Friday, August 6, 2010

City Person

Pamela Duffy loves San Francisco, which makes sense—she’s behind some of its most successful developments

Walking through the streets of San Francisco with land use and real estate attorney Pamela Duffy is like getting a backstage tour of the city’s past two decades of development. Yerba Buena Gardens, AT&T Park, Levi’s Plaza, Cal Pacific Medical Center, Westfield San Francisco Centre—she’s the power broker behind them all.

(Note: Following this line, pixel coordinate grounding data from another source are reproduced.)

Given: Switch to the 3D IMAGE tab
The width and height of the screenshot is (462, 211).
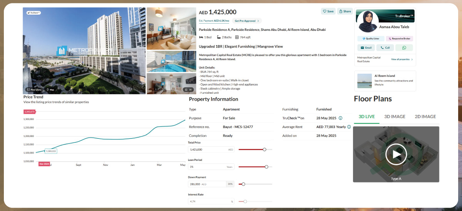Looking at the screenshot, I should 395,116.
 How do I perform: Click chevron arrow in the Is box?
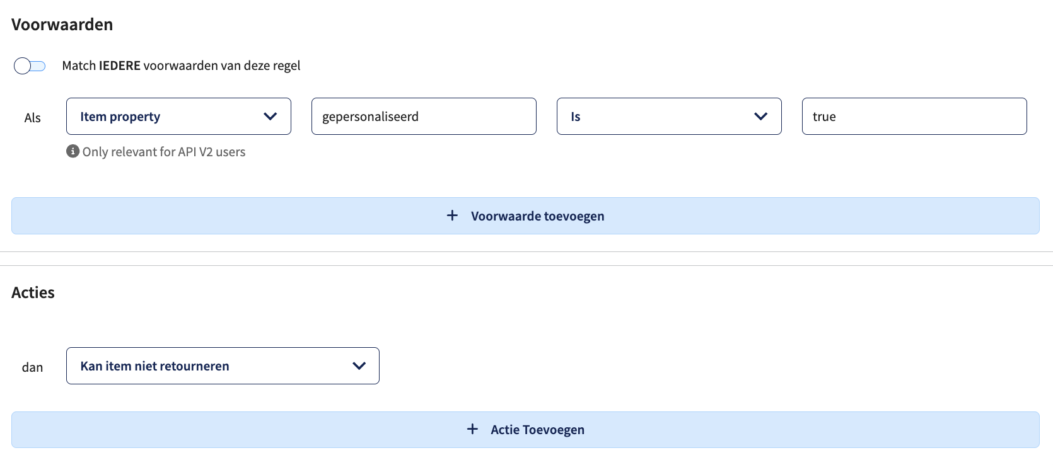761,116
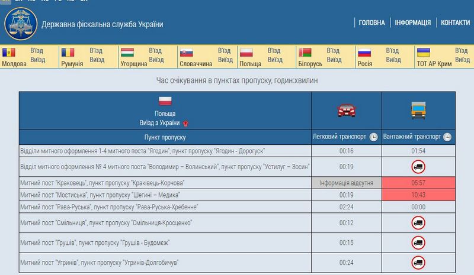474x275 pixels.
Task: Click the clock icon beside Легковий транспорт
Action: pyautogui.click(x=374, y=137)
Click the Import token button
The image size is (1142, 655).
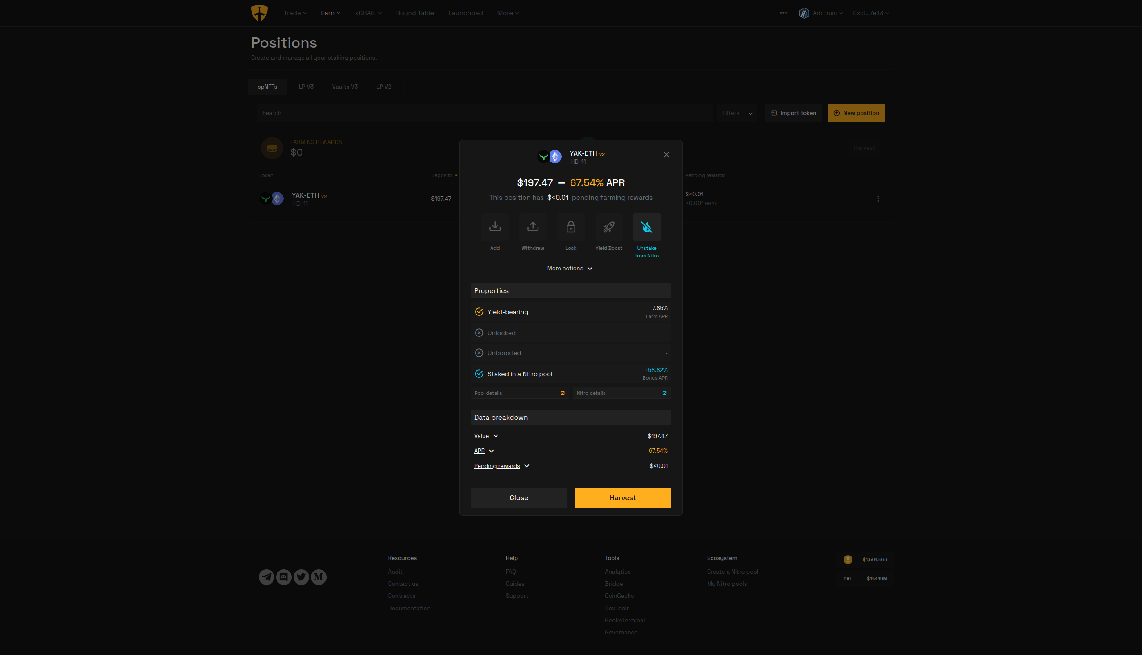tap(793, 113)
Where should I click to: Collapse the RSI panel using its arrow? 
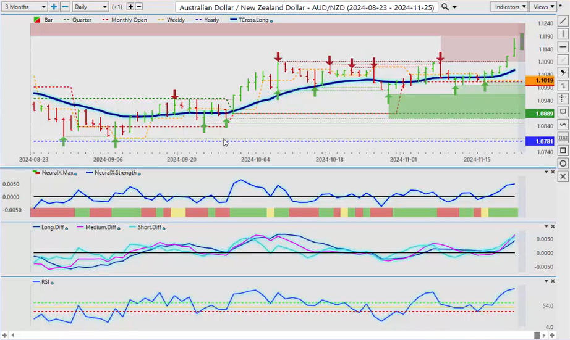coord(546,281)
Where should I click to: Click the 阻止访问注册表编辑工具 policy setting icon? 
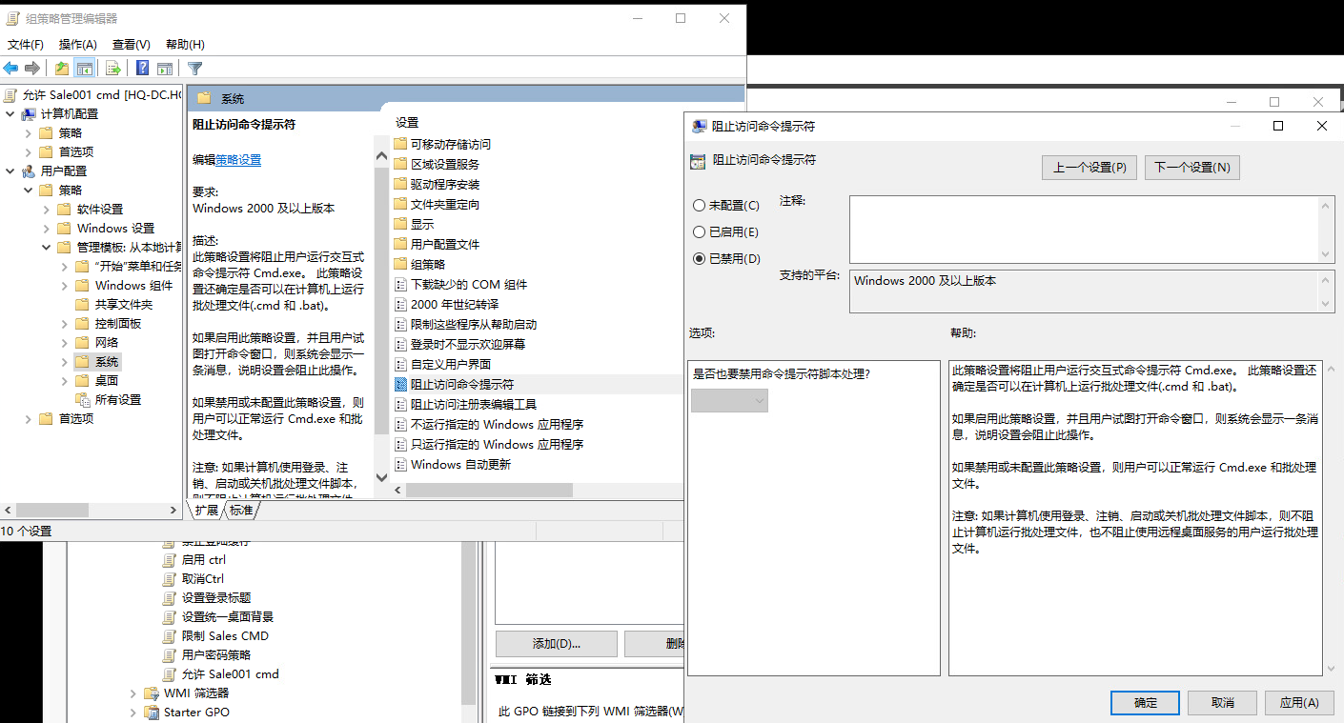(x=400, y=404)
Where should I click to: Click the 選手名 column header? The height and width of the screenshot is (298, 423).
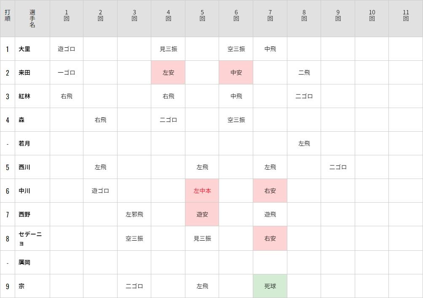tap(32, 19)
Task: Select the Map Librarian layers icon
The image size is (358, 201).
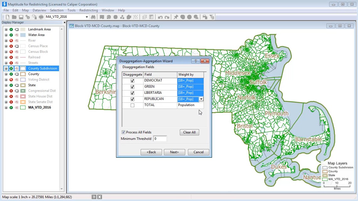Action: [144, 17]
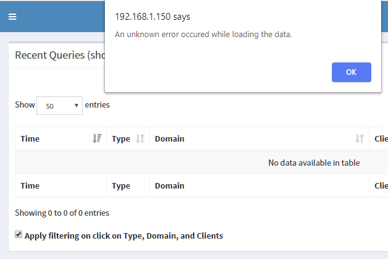388x259 pixels.
Task: Click the No data available in table row
Action: (202, 163)
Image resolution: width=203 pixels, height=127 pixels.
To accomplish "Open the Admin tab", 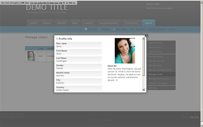I will click(x=148, y=23).
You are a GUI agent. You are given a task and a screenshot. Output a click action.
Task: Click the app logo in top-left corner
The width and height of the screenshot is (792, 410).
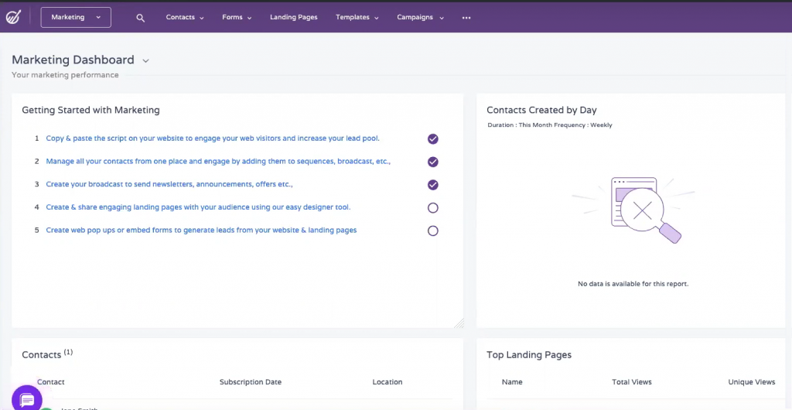(13, 17)
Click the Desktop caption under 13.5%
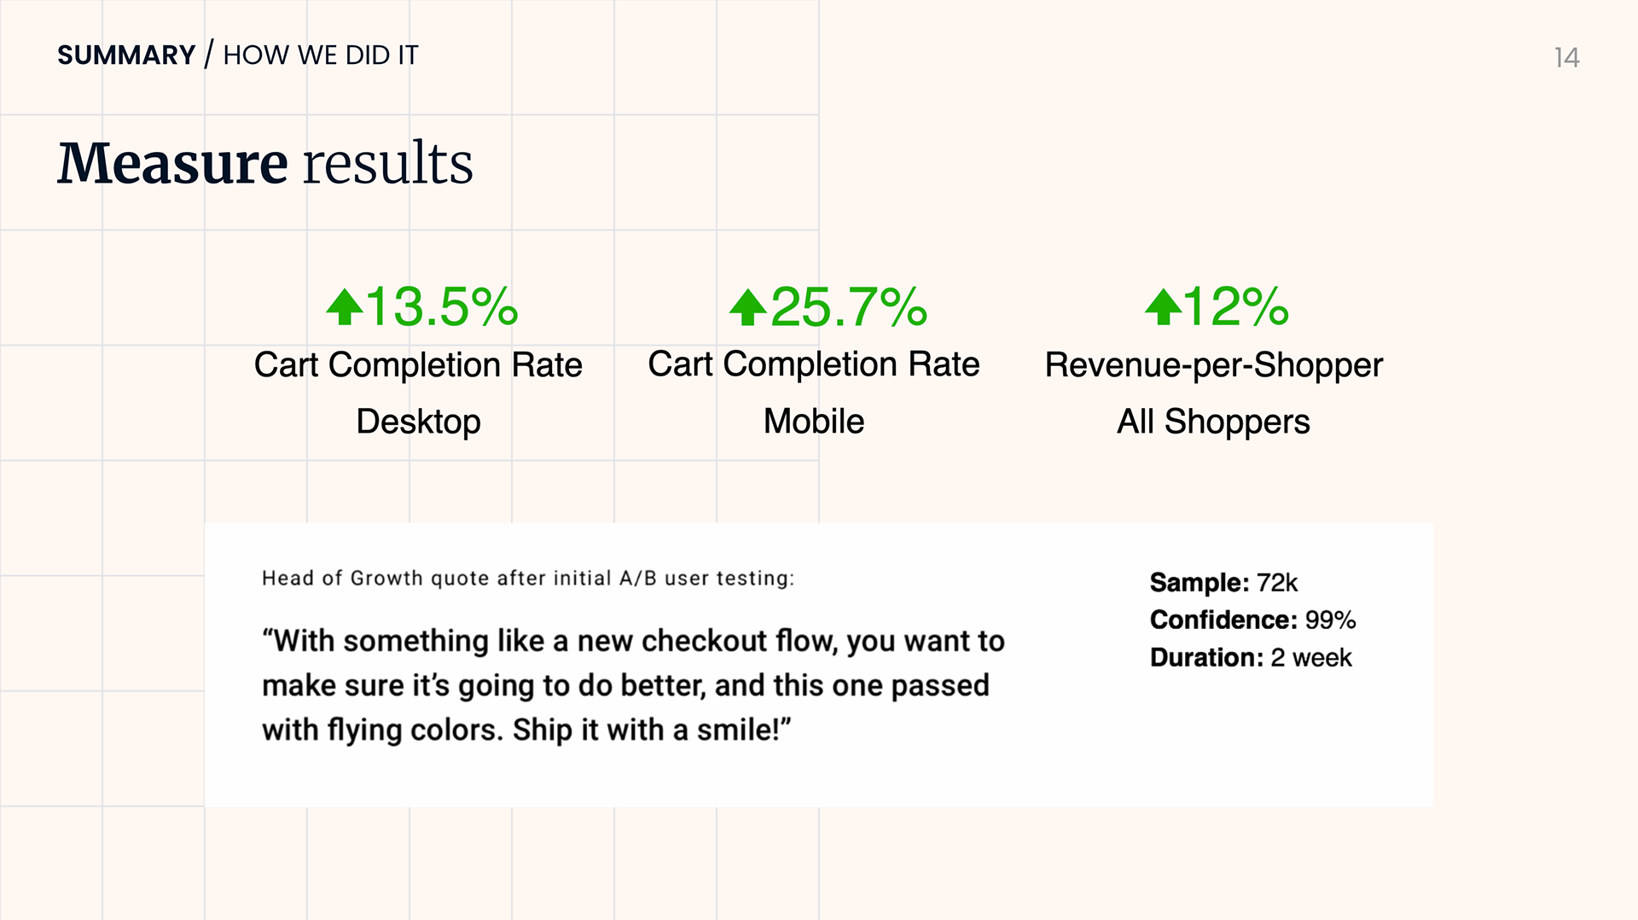Viewport: 1638px width, 920px height. 418,422
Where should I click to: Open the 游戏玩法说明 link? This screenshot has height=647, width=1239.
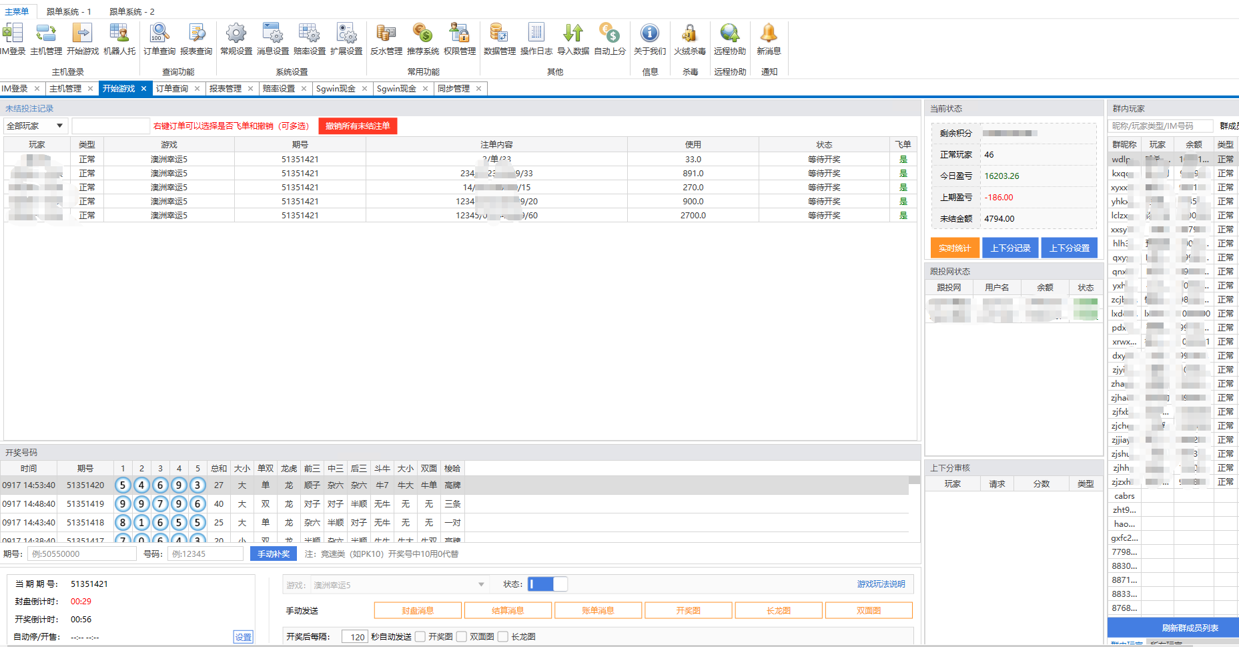(881, 584)
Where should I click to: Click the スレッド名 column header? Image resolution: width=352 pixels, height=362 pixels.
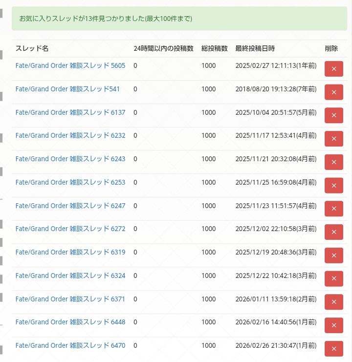click(32, 48)
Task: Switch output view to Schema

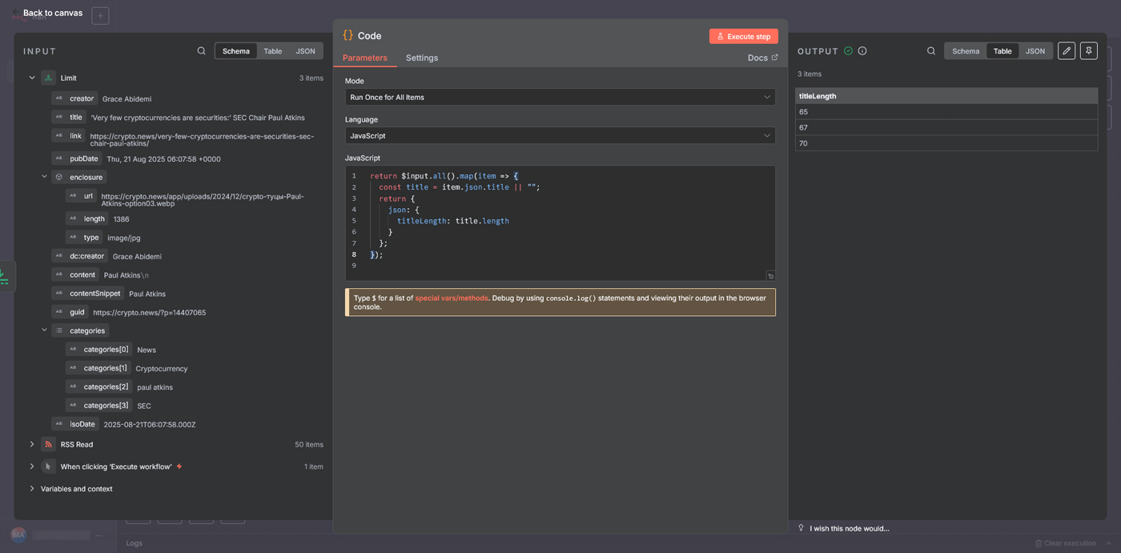Action: 965,51
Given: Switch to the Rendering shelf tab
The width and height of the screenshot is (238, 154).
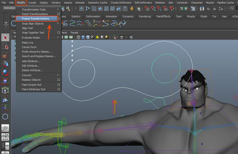Looking at the screenshot, I should point(145,16).
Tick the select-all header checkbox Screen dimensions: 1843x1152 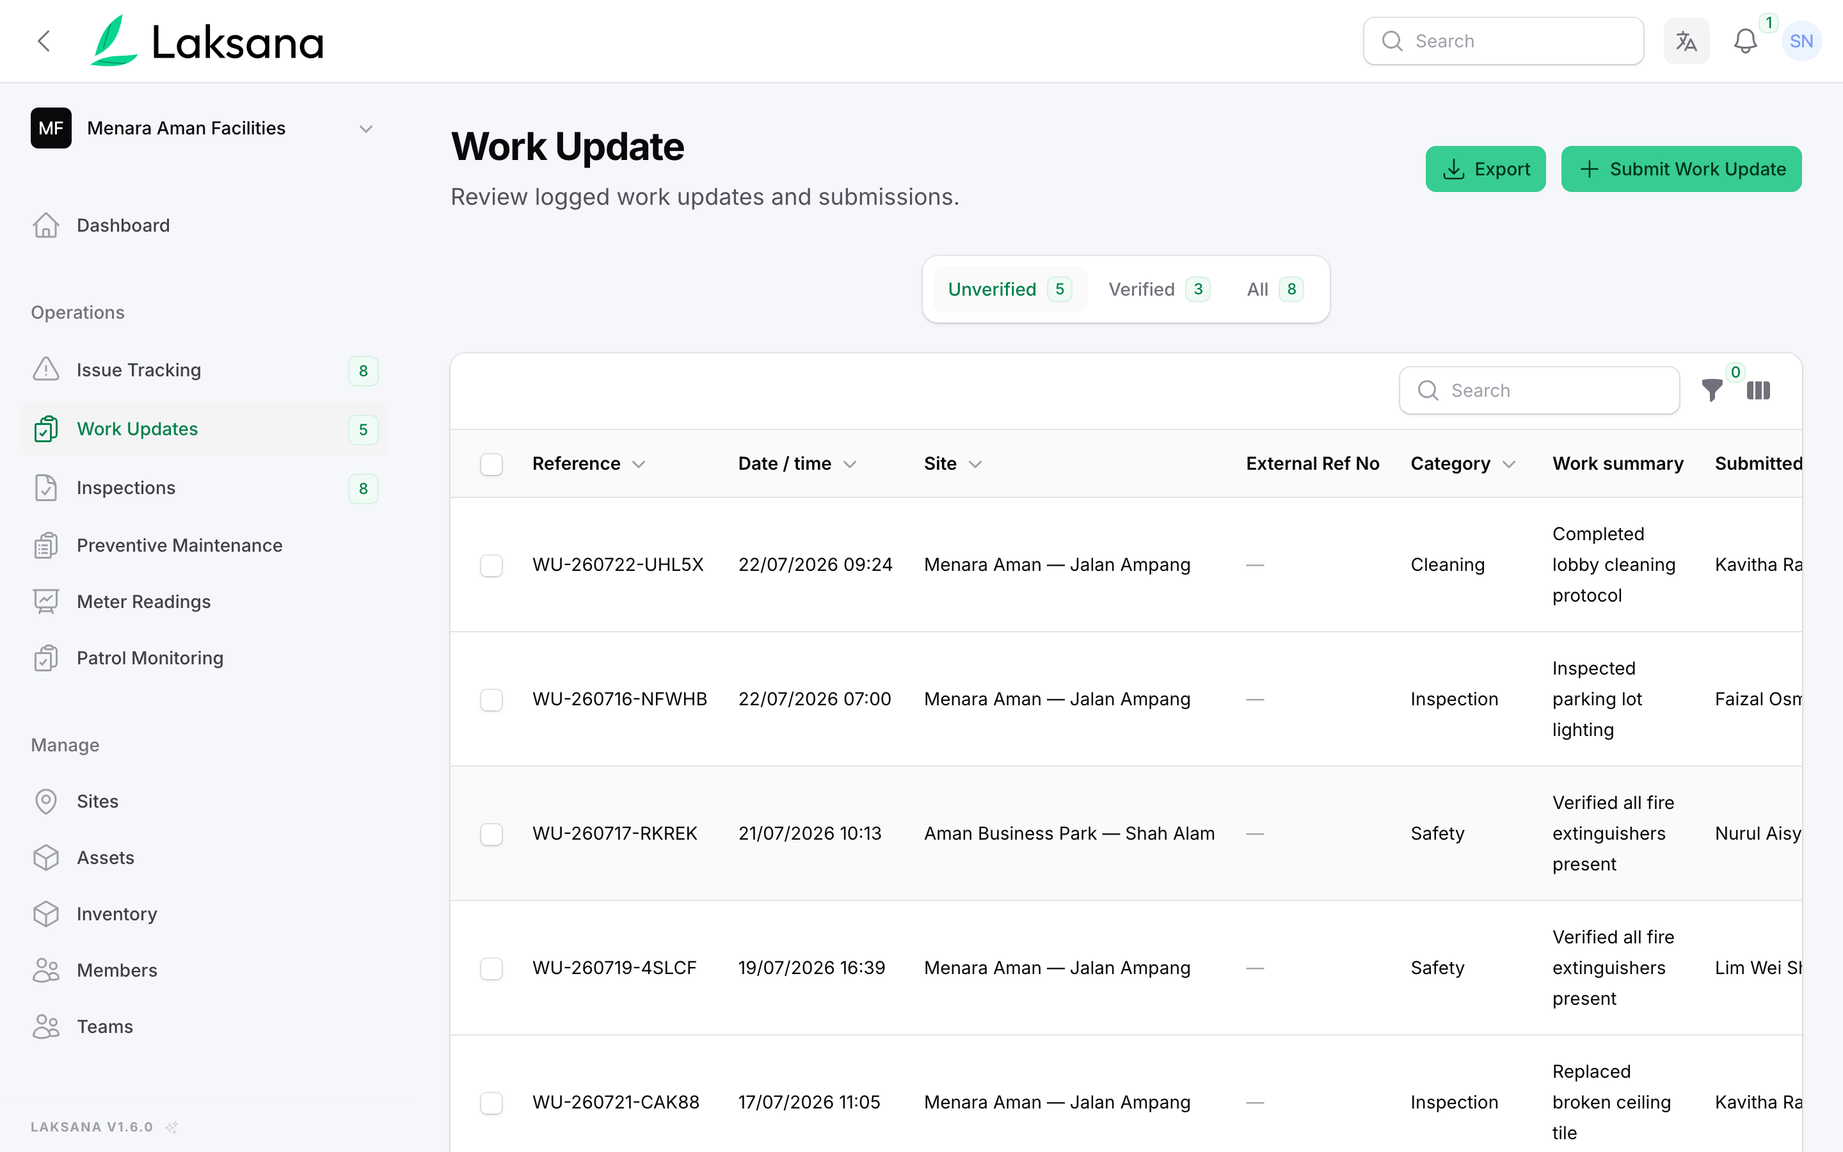click(x=491, y=464)
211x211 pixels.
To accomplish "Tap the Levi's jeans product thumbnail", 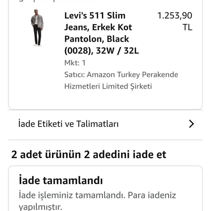I will pos(37,28).

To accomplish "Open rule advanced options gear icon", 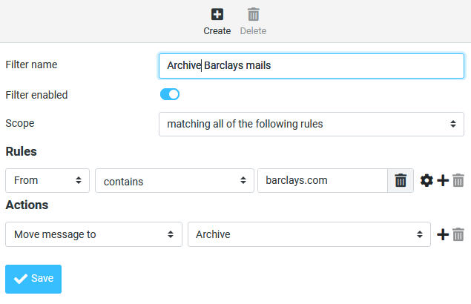I will pos(426,180).
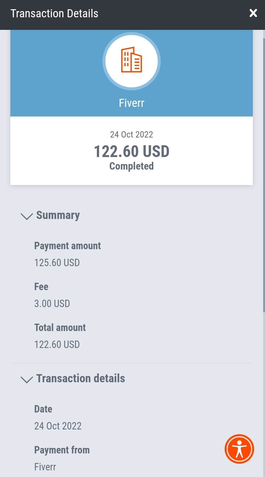Click the Completed status text
Image resolution: width=265 pixels, height=477 pixels.
coord(132,166)
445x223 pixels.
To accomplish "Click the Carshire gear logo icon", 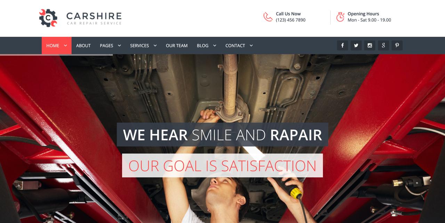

Duffy represents clients in all stages of development, and much of her energy is spent dealing with government agencies on everything from roads and sewers to big public-policy issues. When she served as lead counsel to Farallon Capital Management in connection with the $2 billion Mission Bay project, an urban infill that she lists as one of her favorites, Duffy needed to get 82 agency approvals. “I think every organization with a letterhead had something to do with it,” she says, rolling her eyes.

Sitting in her office at Coblentz, Patch, Duffy & Bass, just one floor above the Ferry Building’s lively commercial hub, Duffy contemplates the nature of a city. “Cities are organic—they crack and they sway. They’re exciting and alive,” she says. And for those city-dwellers who might be wary of a new restaurant opening in their neighborhood and increasing the sound quotient, Duffy shrugs. “Cities make noise on Friday nights.”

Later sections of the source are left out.